What you need to do: Each record should appear again in the response exactly as it does in the original.

Input for this task:
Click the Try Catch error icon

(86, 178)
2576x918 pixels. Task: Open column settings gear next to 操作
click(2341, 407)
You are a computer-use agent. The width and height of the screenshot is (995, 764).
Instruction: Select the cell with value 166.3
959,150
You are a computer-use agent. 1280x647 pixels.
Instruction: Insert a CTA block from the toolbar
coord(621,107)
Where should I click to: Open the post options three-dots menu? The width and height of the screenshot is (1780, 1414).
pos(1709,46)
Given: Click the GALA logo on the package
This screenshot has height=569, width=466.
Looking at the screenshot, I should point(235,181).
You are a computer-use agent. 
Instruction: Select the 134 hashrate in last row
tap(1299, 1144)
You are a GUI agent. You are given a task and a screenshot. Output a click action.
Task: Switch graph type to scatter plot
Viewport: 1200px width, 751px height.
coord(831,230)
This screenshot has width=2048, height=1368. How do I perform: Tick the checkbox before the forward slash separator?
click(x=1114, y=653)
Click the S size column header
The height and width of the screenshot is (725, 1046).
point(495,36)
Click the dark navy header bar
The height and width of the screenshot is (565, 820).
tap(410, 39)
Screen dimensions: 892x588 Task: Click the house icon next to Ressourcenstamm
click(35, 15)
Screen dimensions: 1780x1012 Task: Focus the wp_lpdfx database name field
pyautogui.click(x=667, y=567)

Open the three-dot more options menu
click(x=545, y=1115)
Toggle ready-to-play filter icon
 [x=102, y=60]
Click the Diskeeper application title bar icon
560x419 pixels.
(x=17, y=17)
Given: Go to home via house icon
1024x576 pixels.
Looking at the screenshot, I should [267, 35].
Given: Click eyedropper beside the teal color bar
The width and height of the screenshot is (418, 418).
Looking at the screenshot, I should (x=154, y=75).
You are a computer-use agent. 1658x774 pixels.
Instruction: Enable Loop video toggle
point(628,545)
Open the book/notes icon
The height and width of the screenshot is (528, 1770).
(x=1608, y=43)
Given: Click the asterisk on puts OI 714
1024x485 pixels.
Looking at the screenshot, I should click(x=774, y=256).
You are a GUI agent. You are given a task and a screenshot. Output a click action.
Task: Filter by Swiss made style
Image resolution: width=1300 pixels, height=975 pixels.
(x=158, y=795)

Finished task:
Click the Try Catch error icon

(86, 178)
2576x918 pixels. Task: Open column settings gear next to 操作
click(2341, 407)
You are a computer-use agent. The width and height of the screenshot is (995, 764).
Instruction: Select the cell with value 166.3
959,150
You are a computer-use agent. 1280x647 pixels.
Instruction: Insert a CTA block from the toolbar
coord(621,107)
Where should I click to: Open the post options three-dots menu? The width and height of the screenshot is (1780, 1414).
pos(1709,46)
Given: Click the GALA logo on the package
This screenshot has height=569, width=466.
Looking at the screenshot, I should point(235,181).
You are a computer-use agent. 
Instruction: Select the 134 hashrate in last row
tap(1299, 1144)
You are a GUI agent. You are given a task and a screenshot. Output a click action.
Task: Switch graph type to scatter plot
Viewport: 1200px width, 751px height.
coord(831,230)
This screenshot has width=2048, height=1368. How do I perform: Tick the checkbox before the forward slash separator?
click(x=1114, y=653)
Click the S size column header
The height and width of the screenshot is (725, 1046).
point(495,36)
Click the dark navy header bar
The height and width of the screenshot is (565, 820).
tap(410, 39)
Screen dimensions: 892x588 Task: Click the house icon next to Ressourcenstamm
click(35, 15)
Screen dimensions: 1780x1012 Task: Focus the wp_lpdfx database name field
pyautogui.click(x=667, y=567)

Open the three-dot more options menu
click(x=545, y=1115)
Toggle ready-to-play filter icon
 [x=102, y=60]
Click the Diskeeper application title bar icon
560x419 pixels.
(x=17, y=17)
Given: Go to home via house icon
1024x576 pixels.
Looking at the screenshot, I should [267, 35].
Given: Click eyedropper beside the teal color bar
The width and height of the screenshot is (418, 418).
Looking at the screenshot, I should (x=154, y=75).
You are a computer-use agent. 1658x774 pixels.
Instruction: Enable Loop video toggle
point(628,545)
Open the book/notes icon
The height and width of the screenshot is (528, 1770).
(x=1608, y=43)
Given: Click the asterisk on puts OI 714
1024x485 pixels.
Looking at the screenshot, I should click(x=774, y=256).
You are a GUI agent. You are given a task and a screenshot. Output a click action.
Task: Filter by Swiss made style
Image resolution: width=1300 pixels, height=975 pixels.
(x=158, y=795)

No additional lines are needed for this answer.